Orbit. 2017 Oct;36(5):356-358. doi: 10.1080/01676830.2017.1337181. Epub 2017 Jul 12.
Granular cell tumour is a rare soft tissue tumour that can occur in any part of the body, but seldom in ocular adnexa. It usually behaves in a benign fashion. We report a case of a 54-year-old man with a well-demarcated, solitary, slow-growing orbital tumour which lead to significant ocular symptoms. The case was a diagnostic and therapeutic challenge due to its location and difficulty in obtaining tissue for a histological diagnosis. Surgical biopsy attempts were made but they all failed to uncover the true identity of the lesion. A definitive diagnosis was revealed with complete surgical excision of the tumour, which was challenging due to its size and close association with rectus muscle. This case has highlighted that orbital granular cell tumour may result in significant ocular symptoms. Adequate exposure to the anatomical site is the key to obtaining diagnosis and complete excision of a lesion.

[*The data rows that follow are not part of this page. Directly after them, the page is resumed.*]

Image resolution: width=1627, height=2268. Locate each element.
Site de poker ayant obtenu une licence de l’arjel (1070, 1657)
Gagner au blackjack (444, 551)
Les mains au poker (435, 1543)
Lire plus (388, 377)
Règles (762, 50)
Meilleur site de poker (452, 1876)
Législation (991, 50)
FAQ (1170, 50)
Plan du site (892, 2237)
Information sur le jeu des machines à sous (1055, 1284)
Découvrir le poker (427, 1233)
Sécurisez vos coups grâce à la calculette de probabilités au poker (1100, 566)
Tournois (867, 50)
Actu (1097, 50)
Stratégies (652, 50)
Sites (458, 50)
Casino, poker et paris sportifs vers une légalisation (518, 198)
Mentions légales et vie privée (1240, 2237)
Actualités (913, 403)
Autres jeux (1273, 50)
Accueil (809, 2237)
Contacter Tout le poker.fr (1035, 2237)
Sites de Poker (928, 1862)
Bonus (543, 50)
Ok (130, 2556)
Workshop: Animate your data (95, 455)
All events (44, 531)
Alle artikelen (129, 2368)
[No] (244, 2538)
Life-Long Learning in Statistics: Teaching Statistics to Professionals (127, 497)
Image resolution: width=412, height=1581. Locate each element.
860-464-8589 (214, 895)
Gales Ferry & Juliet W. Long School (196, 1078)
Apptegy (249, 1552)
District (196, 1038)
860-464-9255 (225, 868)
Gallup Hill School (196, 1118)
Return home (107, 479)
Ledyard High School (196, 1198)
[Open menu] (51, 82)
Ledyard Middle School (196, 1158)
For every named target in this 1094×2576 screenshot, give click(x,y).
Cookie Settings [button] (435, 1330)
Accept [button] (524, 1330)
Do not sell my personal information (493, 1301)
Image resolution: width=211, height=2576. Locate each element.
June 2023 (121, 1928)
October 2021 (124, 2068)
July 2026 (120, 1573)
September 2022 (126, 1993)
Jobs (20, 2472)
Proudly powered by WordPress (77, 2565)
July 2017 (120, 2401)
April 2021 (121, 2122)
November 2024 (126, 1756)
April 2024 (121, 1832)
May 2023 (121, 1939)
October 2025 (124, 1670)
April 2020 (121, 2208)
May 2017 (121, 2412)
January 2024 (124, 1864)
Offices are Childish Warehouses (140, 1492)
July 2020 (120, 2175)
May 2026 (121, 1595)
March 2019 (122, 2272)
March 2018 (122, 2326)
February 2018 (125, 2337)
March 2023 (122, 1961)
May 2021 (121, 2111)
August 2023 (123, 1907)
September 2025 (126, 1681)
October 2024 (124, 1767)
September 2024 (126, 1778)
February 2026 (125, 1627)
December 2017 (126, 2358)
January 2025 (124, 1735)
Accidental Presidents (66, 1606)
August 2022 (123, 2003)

颗粒细胞瘤是一种罕见的软组织肿瘤,可发生于身体的任何部位,但很少发生于眼附属器。它通常表现为良性。我们报告一例54岁男性患者,患有边界清晰、孤立、生长缓慢的眼眶肿瘤,该肿瘤导致了明显的眼部症状。由于其位置以及获取组织进行组织学诊断的困难,该病例在诊断和治疗上具有挑战性。曾尝试进行手术活检,但均未能明确病变的真实性质。肿瘤完整切除后得出了明确诊断,由于肿瘤大小以及与直肌的紧密关联,完整切除颇具挑战性。该病例突出表明眼眶颗粒细胞瘤可能导致明显的眼部症状。充分暴露解剖部位是获得病变诊断及完整切除的关键。